Precision - What percent of your predictions were correct?

Recall — What percent of the positive cases did you catch?

F1 score — What percent of positive predictions were correct?

Support - Support is the number of actual occurrences of the class in the specified dataset.

OUTCOMES¶

  1. Are small carriers reliable in terms of lesser cancellations and delays?

    Answer: Frontier has the maximum number of delays whereas Piedmont has the least delays. It is unclear if small carriers are more reliable.

  2. Which carrier has the best on-time performance?

    Answer: American Airlines Inc, Delta Airlines, and United Airlines have the best performance.

  3. Which carrier has the least on-time performance?

    Answer: Allegiant Air, Air Wisconsin Airlines Corp, Piedmont Airlines, Horizon Air , and GoJet Airlines LLC have the least on-time performance

  4. Identifying the most common cancellation reason for all carriers.

    Answer: Based on the 1 million rows of data, weather cancellations are the most common.

  5. Which carrier has the most cancellations?

    Answer: Air Wisconsin has the most cancellations.

  6. Which carrier has the most number of delays?

    Answer: Frontier Airlines has the most delays.

LIMITATIONS¶

  1. The dataset used for this analysis has around 6 million rows. For purposes of analysis, I stripped data to 1 million rows. The outcomes mentioned could change with more data. Restricting the analysis to major airports could be omitting
    many performance aspects of airlines. It would be nice to run the analysis with years of data to average the findings.

  2. The huge size of the dataset made the process extremely slow with multiple application crashes.

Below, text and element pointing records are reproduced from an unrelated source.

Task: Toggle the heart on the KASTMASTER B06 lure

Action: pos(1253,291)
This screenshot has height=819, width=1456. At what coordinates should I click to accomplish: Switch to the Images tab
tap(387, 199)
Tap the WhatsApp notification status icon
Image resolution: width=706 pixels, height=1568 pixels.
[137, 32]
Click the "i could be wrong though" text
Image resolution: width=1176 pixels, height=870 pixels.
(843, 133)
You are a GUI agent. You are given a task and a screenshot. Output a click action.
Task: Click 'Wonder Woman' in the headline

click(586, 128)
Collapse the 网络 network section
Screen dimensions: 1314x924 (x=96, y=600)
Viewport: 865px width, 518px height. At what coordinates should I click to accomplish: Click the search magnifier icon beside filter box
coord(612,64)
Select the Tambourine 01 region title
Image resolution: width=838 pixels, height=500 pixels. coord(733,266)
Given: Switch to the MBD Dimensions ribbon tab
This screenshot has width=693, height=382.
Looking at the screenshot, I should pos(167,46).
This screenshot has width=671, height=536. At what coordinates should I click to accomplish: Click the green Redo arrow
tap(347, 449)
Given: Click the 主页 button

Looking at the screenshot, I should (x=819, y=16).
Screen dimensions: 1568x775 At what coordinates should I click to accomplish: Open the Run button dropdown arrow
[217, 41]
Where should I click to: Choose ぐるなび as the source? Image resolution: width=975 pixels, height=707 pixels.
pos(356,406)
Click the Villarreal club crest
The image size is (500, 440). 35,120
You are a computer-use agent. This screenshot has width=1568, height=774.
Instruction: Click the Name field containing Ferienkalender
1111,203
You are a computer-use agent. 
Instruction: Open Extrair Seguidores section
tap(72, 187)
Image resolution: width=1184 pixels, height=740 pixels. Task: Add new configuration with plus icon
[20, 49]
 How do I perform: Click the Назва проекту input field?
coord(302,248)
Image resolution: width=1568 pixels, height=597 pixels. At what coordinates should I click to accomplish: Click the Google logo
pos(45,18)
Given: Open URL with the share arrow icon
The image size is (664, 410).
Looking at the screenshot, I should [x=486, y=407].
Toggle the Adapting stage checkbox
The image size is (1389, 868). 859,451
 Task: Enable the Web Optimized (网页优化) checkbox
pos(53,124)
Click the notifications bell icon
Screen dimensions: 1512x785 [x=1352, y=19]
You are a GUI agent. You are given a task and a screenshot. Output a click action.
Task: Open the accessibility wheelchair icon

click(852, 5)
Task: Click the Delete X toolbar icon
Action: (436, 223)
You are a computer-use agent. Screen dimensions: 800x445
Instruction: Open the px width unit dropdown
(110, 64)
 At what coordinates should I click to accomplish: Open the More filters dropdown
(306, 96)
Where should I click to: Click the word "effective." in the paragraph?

  3. Moreover, another inherent challenge of the dataset was that there were limited variables that could be used. Many columns were inapplicable to the analysis (i.e. TAXI_OUT, TAXI_IN, AIR_TIME, etc. ), so the analysis was done on limited variables. Additional information such as weather, NAS issue, etc., could open more areas for analysis.

QUESTIONS¶

It is unclear if I would be able to recommend the right area of focus for better performance, to the airlines. Delays are high

For example: If the majority of delays are due to NAS - National Air System Delay, it could mean there was an issue in one or more areas such as mechanical, crew, airport operations, etc. I would need to identify another dataset that logs the maintenance or operational issues by the carrier. This information could be hard to get as it is carrier specific and probably not allowed to be made public.

CONCLUSION¶

Analyzing this dataset was a very interesting project for me. I found myself surprised in several instances. I assumed most cancellations would be because of weather but on adding more parameters in the process of data cleaning, I noticed that most cancellations are actually due to Carriers and not weather. I wasn't able to show this in the analysis due to data size restrictions.

It was a great experience in understanding how to work with datasets and understanding the significance of each step. As next steps, I would like to calculate the delay percentage of flights at each interval of arrival delay, such as (0-15, <15, >15 - <30, >30) to validate the average delay time.